> **Task directions**: Reproduce all records exactly.

*** Materials provided Section Begins ***

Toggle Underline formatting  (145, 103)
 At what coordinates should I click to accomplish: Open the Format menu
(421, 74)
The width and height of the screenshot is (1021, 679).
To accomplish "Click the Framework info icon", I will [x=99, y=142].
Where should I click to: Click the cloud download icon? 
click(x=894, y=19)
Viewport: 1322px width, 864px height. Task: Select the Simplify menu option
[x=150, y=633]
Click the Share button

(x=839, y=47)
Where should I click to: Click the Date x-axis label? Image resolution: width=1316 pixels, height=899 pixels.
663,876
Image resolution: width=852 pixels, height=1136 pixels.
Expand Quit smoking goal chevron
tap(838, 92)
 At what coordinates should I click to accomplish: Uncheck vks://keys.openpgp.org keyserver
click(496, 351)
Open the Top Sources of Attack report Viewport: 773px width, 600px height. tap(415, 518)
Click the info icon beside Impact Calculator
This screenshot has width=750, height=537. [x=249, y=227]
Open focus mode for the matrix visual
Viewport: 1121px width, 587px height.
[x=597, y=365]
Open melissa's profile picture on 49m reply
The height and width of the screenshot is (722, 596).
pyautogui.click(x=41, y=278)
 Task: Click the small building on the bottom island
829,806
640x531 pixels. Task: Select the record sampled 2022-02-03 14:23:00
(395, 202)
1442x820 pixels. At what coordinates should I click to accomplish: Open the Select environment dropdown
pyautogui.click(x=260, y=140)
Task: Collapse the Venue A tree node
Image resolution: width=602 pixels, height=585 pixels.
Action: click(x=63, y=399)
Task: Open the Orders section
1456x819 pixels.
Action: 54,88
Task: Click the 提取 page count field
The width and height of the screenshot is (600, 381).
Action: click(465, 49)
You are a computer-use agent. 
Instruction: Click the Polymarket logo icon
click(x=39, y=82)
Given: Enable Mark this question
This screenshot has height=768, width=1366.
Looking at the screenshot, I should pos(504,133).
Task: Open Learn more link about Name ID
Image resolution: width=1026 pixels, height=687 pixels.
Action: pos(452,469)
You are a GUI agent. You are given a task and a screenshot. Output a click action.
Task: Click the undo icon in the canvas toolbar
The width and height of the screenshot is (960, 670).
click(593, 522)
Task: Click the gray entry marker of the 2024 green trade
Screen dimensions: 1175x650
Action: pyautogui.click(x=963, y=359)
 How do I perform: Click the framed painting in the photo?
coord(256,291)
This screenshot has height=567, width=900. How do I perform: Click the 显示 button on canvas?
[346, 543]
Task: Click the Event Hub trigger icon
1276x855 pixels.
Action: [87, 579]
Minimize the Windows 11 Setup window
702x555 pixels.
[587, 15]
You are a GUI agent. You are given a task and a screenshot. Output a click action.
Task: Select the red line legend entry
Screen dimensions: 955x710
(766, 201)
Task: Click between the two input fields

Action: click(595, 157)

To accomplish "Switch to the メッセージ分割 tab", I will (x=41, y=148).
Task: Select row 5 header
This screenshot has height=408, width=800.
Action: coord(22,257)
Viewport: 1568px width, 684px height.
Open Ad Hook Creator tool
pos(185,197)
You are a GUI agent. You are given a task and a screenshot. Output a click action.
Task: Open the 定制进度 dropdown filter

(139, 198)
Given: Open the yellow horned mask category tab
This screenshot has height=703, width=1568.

*** Materials provided Section Ends ***

> **Result of the exercise**:
Toggle Underline formatting  (145, 103)
 At what coordinates should I click to accomplish: Open the Format menu
(421, 74)
The width and height of the screenshot is (1021, 679).
To accomplish "Click the Framework info icon", I will [x=99, y=142].
Where should I click to: Click the cloud download icon? 
click(x=894, y=19)
Viewport: 1322px width, 864px height. Task: Select the Simplify menu option
[x=150, y=633]
Click the Share button

(x=839, y=47)
Where should I click to: Click the Date x-axis label? Image resolution: width=1316 pixels, height=899 pixels.
663,876
Image resolution: width=852 pixels, height=1136 pixels.
Expand Quit smoking goal chevron
tap(838, 92)
 At what coordinates should I click to accomplish: Uncheck vks://keys.openpgp.org keyserver
click(496, 351)
Open the Top Sources of Attack report Viewport: 773px width, 600px height. tap(415, 518)
Click the info icon beside Impact Calculator
This screenshot has width=750, height=537. [x=249, y=227]
Open focus mode for the matrix visual
Viewport: 1121px width, 587px height.
[x=597, y=365]
Open melissa's profile picture on 49m reply
The height and width of the screenshot is (722, 596).
pyautogui.click(x=41, y=278)
 Task: Click the small building on the bottom island
829,806
640x531 pixels. Task: Select the record sampled 2022-02-03 14:23:00
(395, 202)
1442x820 pixels. At what coordinates should I click to accomplish: Open the Select environment dropdown
pyautogui.click(x=260, y=140)
Task: Collapse the Venue A tree node
Image resolution: width=602 pixels, height=585 pixels.
Action: click(x=63, y=399)
Task: Open the Orders section
1456x819 pixels.
Action: 54,88
Task: Click the 提取 page count field
The width and height of the screenshot is (600, 381).
Action: click(465, 49)
You are a computer-use agent. 
Instruction: Click the Polymarket logo icon
click(x=39, y=82)
Given: Enable Mark this question
This screenshot has height=768, width=1366.
Looking at the screenshot, I should pos(504,133).
Task: Open Learn more link about Name ID
Image resolution: width=1026 pixels, height=687 pixels.
Action: pos(452,469)
You are a GUI agent. You are given a task and a screenshot. Output a click action.
Task: Click the undo icon in the canvas toolbar
The width and height of the screenshot is (960, 670).
click(593, 522)
Task: Click the gray entry marker of the 2024 green trade
Screen dimensions: 1175x650
Action: pyautogui.click(x=963, y=359)
 How do I perform: Click the framed painting in the photo?
coord(256,291)
This screenshot has height=567, width=900. How do I perform: Click the 显示 button on canvas?
[346, 543]
Task: Click the Event Hub trigger icon
1276x855 pixels.
Action: [87, 579]
Minimize the Windows 11 Setup window
702x555 pixels.
[587, 15]
You are a GUI agent. You are given a task and a screenshot. Output a click action.
Task: Select the red line legend entry
Screen dimensions: 955x710
(766, 201)
Task: Click between the two input fields

Action: click(595, 157)

To accomplish "Switch to the メッセージ分割 tab", I will (x=41, y=148).
Task: Select row 5 header
This screenshot has height=408, width=800.
Action: coord(22,257)
Viewport: 1568px width, 684px height.
Open Ad Hook Creator tool
pos(185,197)
You are a GUI agent. You are given a task and a screenshot. Output a click action.
Task: Open the 定制进度 dropdown filter

(139, 198)
Given: Open the yellow horned mask category tab
This screenshot has height=703, width=1568.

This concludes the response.